Role of the NP in Oncology Palliative Care

In addition to adverse event management, NPs play a large role in palliative care and hospice care within the oncology setting. Palliative care and hospice are often used interchangeably, but this can be especially misleading. Whereas many know hospice care deals with end of life, palliative care on the other hand, is much broader, and ideally starts at the diagnosis of a chronic or terminal illness, such as cancer. Palliative care is an approach to an illness that encompasses the entire person. The goal of palliative care is to “palliate”, comfort, and relieve symptoms. The health system where I currently work has actually moved towards calling this team the “supportive medicine” team, because that is what palliation is. It is providing comfort, support, and relieving symptoms for a chronic or terminal illness, with the goal of continuing treatment. Palliative care and early integration of this team is vital to improving patient outcomes and overall treatment experiences. When patients are in control of their pain or nausea, or whatever side effect is plaguing them, they ultimately feel better and do better.

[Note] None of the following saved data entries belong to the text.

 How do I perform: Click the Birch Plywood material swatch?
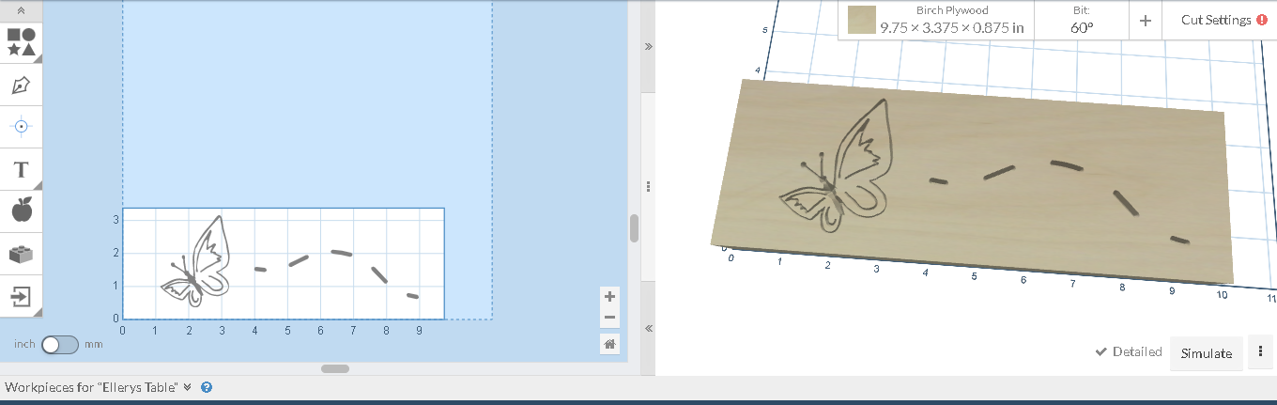click(x=861, y=20)
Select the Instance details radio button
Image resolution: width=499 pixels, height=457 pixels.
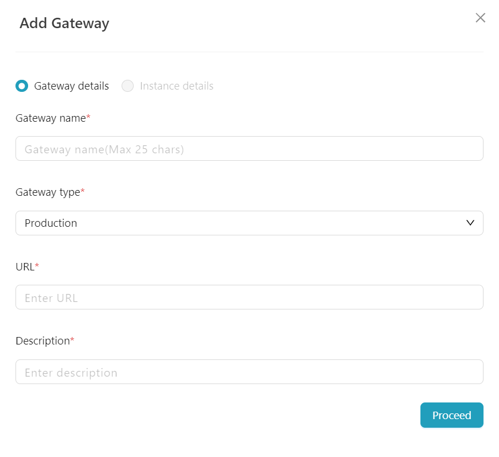point(128,86)
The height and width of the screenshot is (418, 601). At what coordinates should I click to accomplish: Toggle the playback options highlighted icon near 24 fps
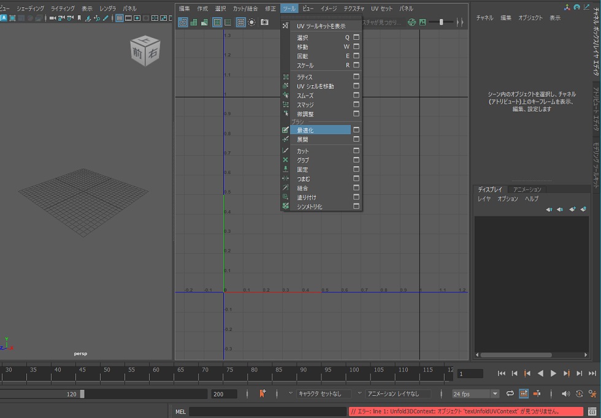[x=523, y=393]
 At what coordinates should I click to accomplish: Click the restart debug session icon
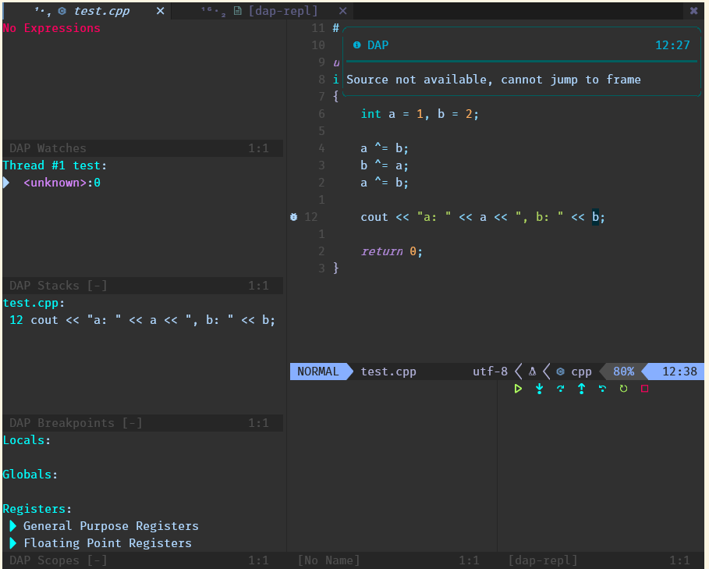tap(622, 388)
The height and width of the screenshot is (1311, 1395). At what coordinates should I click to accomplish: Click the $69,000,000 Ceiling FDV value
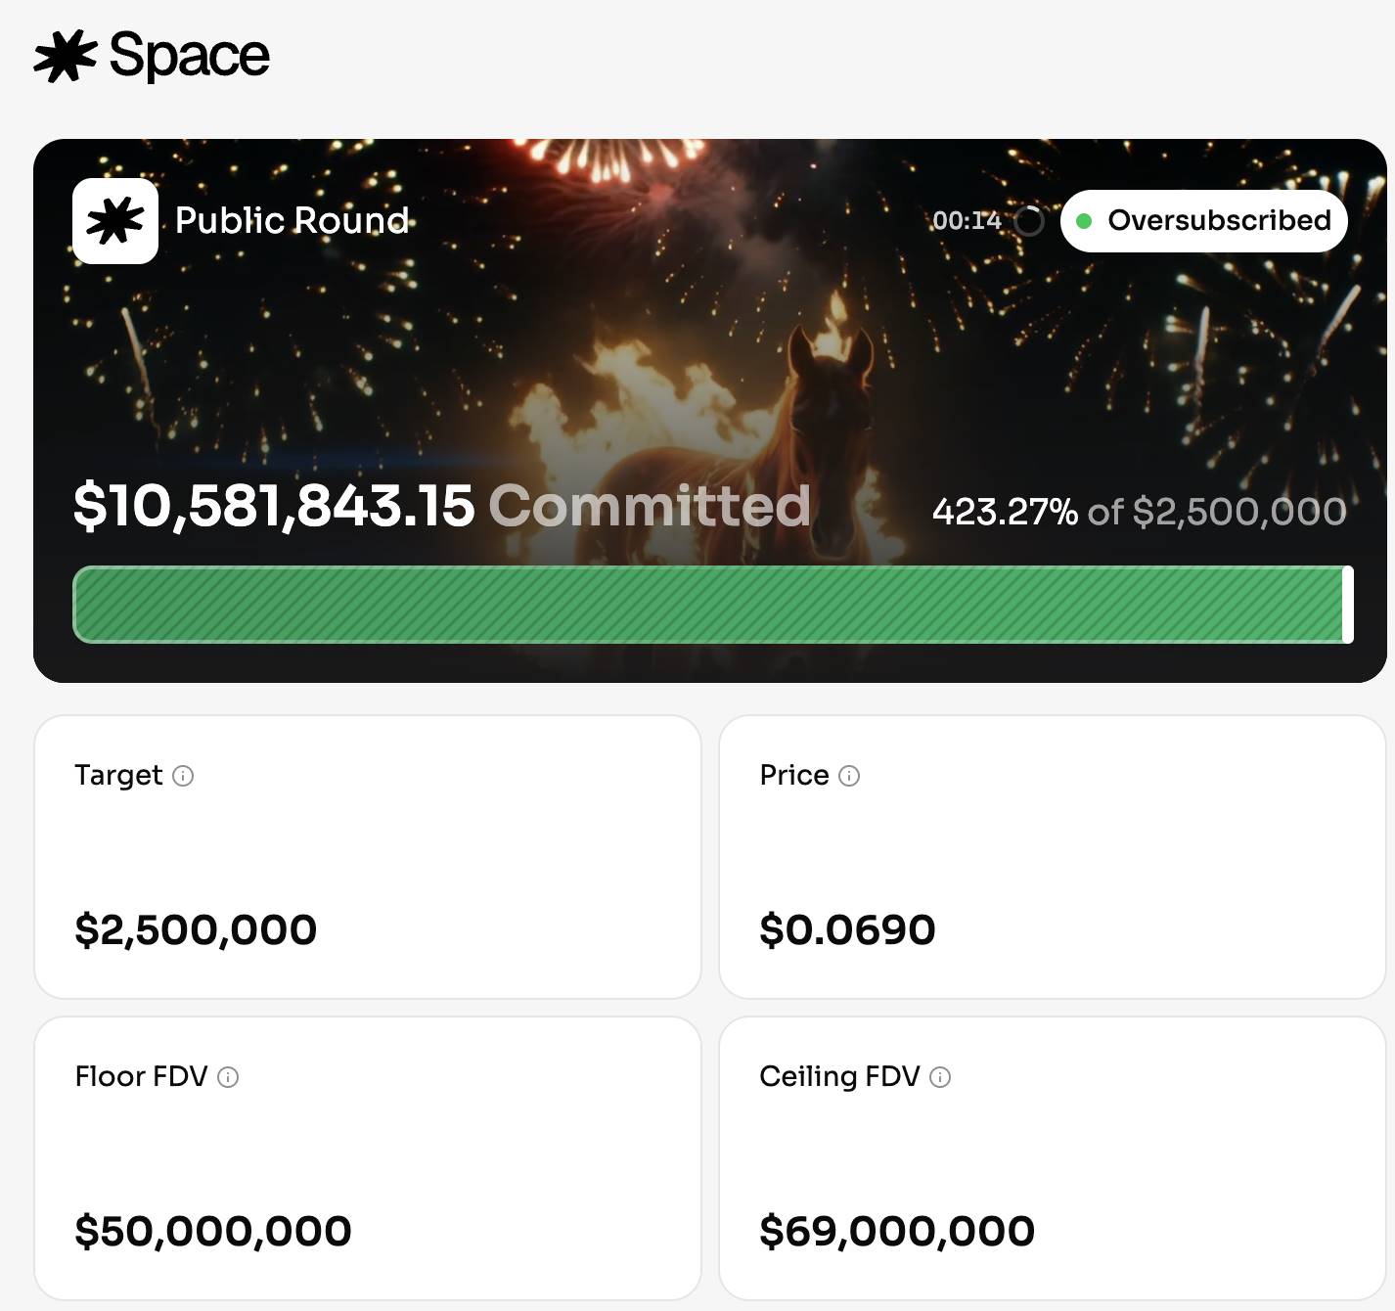tap(897, 1231)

This can also extend to mental health issues such as anxiety and depression, which tend to occur situationally in patients when they receive a life-altering diagnosis. I believe NPs are vital in the role of palliative care as they are trained in holistic care of the patient, which is what palliative care focuses on. NPs in this role are able to focus on the little pieces of the big picture in order to make sure treatment is beneficial. If treatment is given for a cancer, but comes with uncontrolled pain and nausea, there is no quality of life and one can question the point of treatment in the first place. Palliative medicine helps to make quality of life the forefront of treatment, as opposed to just quantity of life. I am very passionate about palliative care and work to integrate this from day one in order to provide my patients with the best treatment experience possible and ensure that their quality of life is one that is acceptable to them. Treatment, after all, is meant to give you more life, but if you cannot live that life in a way that is acceptable to you, then treatment is more of a poison than a cure.

In Summary

In so many aspects, APPs are a valuable and essential part of modern healthcare. From primary care, to specialties, the education and training of APPs prepares them for a variety of settings and clinical scenarios. Next time you get the chance or are scheduled to see one, I hope you will think about your NP or PA as another member of the healthcare team adding to your care and who may indeed have a different view and a beneficial approach to the care you receive. It could make a world of difference.